Task prompt:
Among the records that follow, how many lines include the string "plus"? Only the number is wanted.

○ ○ ○ ○ ○

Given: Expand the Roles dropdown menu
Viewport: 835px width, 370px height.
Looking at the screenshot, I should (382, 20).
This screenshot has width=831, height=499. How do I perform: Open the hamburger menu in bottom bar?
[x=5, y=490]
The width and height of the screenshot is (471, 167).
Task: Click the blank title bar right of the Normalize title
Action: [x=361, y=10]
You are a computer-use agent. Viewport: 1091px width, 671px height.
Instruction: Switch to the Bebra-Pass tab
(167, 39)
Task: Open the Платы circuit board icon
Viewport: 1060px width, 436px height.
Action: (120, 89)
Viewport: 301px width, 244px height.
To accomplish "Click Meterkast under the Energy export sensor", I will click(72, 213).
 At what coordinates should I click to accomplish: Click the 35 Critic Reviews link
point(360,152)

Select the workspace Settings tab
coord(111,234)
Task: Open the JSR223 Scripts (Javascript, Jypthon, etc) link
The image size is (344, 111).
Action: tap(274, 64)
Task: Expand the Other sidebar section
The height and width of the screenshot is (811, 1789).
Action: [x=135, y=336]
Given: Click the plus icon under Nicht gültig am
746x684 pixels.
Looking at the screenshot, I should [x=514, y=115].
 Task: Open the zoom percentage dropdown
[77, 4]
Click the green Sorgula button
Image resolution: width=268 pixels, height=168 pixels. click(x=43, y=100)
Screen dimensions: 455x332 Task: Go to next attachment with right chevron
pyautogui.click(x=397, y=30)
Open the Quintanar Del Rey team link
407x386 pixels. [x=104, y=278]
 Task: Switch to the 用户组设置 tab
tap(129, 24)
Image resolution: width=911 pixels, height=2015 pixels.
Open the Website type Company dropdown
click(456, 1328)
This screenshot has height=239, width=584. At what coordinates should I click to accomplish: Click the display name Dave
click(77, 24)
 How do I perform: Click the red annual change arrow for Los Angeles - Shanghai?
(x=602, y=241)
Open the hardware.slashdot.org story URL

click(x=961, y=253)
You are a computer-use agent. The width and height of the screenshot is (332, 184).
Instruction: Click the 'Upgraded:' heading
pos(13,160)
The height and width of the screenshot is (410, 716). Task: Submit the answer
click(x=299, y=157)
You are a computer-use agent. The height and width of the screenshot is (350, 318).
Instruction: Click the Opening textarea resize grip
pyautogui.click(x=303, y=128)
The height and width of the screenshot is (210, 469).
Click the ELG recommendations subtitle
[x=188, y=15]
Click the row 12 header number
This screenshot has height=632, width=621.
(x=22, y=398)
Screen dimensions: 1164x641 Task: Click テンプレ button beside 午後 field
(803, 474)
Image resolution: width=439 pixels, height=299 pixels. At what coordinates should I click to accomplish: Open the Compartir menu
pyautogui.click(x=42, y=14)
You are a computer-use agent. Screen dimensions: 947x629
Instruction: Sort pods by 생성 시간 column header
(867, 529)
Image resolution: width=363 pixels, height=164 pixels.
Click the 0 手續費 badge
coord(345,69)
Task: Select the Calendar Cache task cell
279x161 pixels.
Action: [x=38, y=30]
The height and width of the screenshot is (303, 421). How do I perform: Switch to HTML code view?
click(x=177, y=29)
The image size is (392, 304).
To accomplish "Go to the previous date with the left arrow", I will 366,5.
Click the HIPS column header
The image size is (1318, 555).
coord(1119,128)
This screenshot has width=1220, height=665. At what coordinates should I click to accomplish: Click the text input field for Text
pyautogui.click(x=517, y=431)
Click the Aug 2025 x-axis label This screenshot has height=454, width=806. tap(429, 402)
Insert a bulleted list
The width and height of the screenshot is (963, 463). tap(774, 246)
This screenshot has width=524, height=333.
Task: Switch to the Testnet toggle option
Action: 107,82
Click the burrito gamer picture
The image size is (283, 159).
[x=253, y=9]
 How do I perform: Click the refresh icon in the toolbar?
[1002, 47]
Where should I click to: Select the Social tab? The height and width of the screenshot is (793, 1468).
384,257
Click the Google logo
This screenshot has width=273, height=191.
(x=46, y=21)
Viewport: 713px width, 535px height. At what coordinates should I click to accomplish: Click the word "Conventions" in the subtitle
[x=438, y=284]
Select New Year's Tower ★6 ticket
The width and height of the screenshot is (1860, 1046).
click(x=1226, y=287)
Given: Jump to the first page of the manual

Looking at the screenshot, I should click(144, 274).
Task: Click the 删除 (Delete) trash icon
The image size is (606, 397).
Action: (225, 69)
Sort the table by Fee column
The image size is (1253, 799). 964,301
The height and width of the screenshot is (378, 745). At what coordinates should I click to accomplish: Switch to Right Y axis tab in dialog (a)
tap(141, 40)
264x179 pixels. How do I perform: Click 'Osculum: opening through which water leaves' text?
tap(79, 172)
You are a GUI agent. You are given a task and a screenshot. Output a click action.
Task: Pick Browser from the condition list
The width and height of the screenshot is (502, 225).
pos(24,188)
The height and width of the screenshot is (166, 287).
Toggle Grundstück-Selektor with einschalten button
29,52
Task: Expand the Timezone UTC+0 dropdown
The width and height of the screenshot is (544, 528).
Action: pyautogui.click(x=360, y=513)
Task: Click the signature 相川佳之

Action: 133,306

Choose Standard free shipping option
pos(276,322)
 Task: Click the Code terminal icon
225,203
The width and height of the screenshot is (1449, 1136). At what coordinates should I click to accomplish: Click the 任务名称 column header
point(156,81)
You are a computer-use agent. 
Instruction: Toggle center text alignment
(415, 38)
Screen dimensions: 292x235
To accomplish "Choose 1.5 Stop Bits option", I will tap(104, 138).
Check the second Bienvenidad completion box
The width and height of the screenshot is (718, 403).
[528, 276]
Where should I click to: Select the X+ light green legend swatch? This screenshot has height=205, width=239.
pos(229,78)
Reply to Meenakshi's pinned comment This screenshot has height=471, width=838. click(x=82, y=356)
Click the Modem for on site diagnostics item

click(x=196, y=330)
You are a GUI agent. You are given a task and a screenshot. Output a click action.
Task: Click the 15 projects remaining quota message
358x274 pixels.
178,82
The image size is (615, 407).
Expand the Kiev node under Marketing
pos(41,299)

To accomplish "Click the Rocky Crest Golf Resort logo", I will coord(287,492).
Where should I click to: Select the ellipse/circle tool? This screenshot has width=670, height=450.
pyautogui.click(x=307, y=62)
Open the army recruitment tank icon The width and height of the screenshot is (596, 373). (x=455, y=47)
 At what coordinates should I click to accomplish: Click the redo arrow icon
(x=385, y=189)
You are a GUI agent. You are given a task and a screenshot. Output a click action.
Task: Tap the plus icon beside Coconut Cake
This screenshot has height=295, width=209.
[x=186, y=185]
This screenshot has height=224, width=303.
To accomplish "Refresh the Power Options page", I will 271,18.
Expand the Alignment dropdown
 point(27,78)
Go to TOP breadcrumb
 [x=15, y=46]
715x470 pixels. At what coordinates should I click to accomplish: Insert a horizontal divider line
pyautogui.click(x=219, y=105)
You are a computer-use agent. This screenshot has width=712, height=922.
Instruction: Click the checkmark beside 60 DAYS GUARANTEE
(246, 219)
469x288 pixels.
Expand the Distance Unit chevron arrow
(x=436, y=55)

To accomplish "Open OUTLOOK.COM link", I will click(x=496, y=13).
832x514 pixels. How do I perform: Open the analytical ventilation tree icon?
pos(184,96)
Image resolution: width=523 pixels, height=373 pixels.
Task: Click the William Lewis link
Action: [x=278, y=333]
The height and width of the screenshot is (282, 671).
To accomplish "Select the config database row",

○ ○ ○ ○ ○

Response to this exercise:
2